The one time I got food delivered was worse. A friend wanted to order cookies à la mode — she insisted it would come in a cardboard box like pizza. This was true, but three scoops of ice cream were packaged in their own individual containers with plastic lids, and each topping came in even smaller individual plastic containers: one for a dollop of whipped cream, one for a spoonful of mini chocolate chips, one for a single maraschino cherry. I was so baffled by the waste that I couldn’t focus on the taste.
Plastic was inescapable even when sitting down at a restaurant, as pandemic protocols have prompted more wrap and disposables even long after fears of surface transmission were allayed. At one place, I accepted an offer of hot sauce and instead of a bottle got two single-portion containers of chili flakes and Sriracha. It bothered me for the rest of the night.
The most frustrating thing about this year was that my success depended a lot on others, and I couldn’t always control what they did. Even when I brought my own containers to a restaurant for takeout, explaining that I didn’t want to use plastic, sauces packaged in vehicles of marine death were thrown in with my order. When I assured a well-meaning retail cashier that I could stuff all my purchases in an already bulging canvas tote, they still insisted on putting my items in an inordinately large plastic bag.
Sure, there were times I willingly relented — like when a friend treated me to dinner at a vegan restaurant that exclusively used plastic disposables, and I couldn’t just up and leave. But what I’ve realized is that, regardless of how hard we try, we as individual consumers do not have full control over our polymer consumption. Systems are simply not set up to allow us to opt out.
Everywhere I went this year, I made people’s lives difficult by asking for things that were outside the ordinary. At the farmer’s market: “If I took these green beans out of this bag and gave it back to you, would you reuse it?” On the phone with the grocery store deli: “If I want two roasted chickens but I don’t want them packaged, could you set them aside for me and then put them in a gigantic pot that I’ll bring with me when I get there?” Our society has favored quick, convenient transactions that are enabled by disposability, and challenging that norm took an inordinate amount of foreplanning, time, and energy. It is absurd to ask an average person to expend that effort.

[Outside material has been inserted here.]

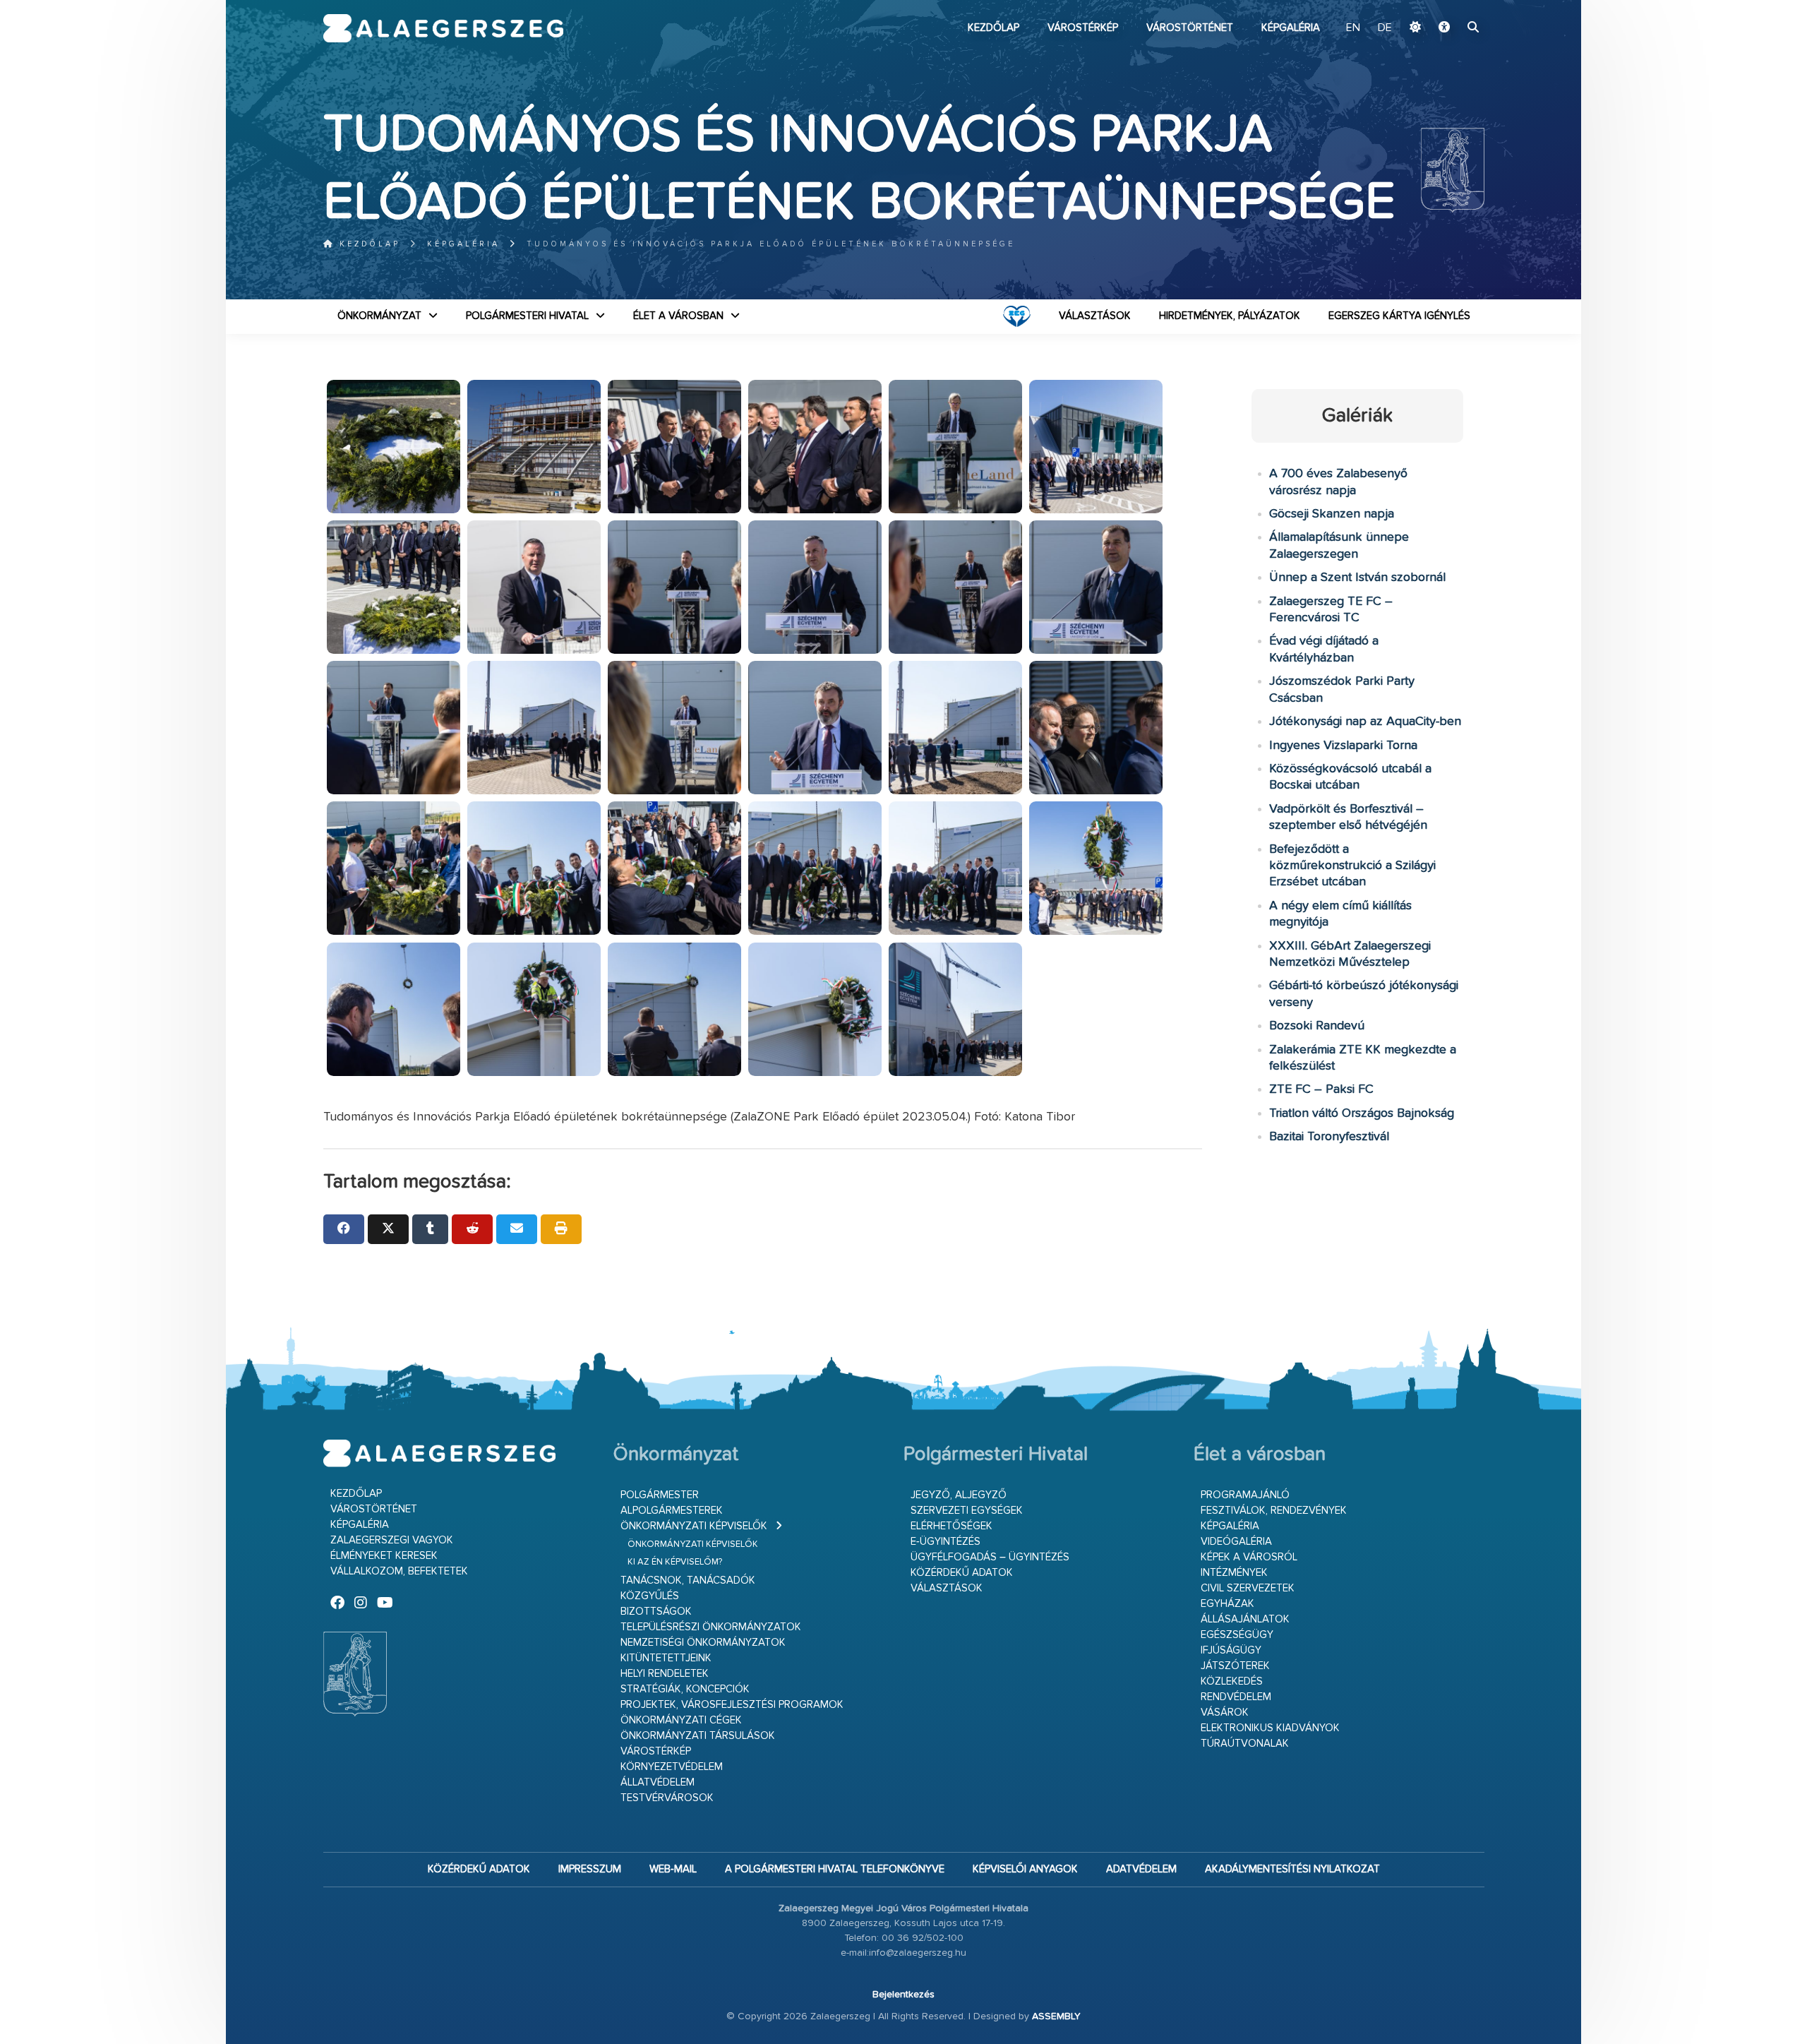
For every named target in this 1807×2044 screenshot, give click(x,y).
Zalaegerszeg (443, 28)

What we need are systems that make plastic the exception, not the rule. Grocery chains in South Africa, New Zealand, and elsewhere have done away with most plastic packaging in their produce aisles. Several cities in Northern California are requiring restaurants to provide proper plates, cups, and utensils for on-site dining. And a wealth of businesses are starting to offer reuse services, like equipping cafes with to-go mugs that customers can use and return to any participating location, without having to remember to bring their own. The possibilities for a future that doesn’t depend on plastic are endless, but one thing is clear: Without this kind of systemic change, my resolution will remain virtually unattainable.
It would be justifiable to give up after this year, knowing the odds are stacked against conscious consumers, but I’m determined to keep going. Because every oddball thing I manage to get unpackaged is a piece of ocean litter avoided. Every incredibly accommodating grocery worker who gives a thoughtful nod when I explain why I’m asking them to stuff pieces of cod in a Tupperware for me is another person who might think more critically about the role of plastic in their own lives. In 2022, I resolve to think bigger than myself and work harder to change the single-use systems around me, in addition to my own behavior. I might be destined to fail again, but I strongly believe there’s power in trying.
The views expressed here reflect those of the authors.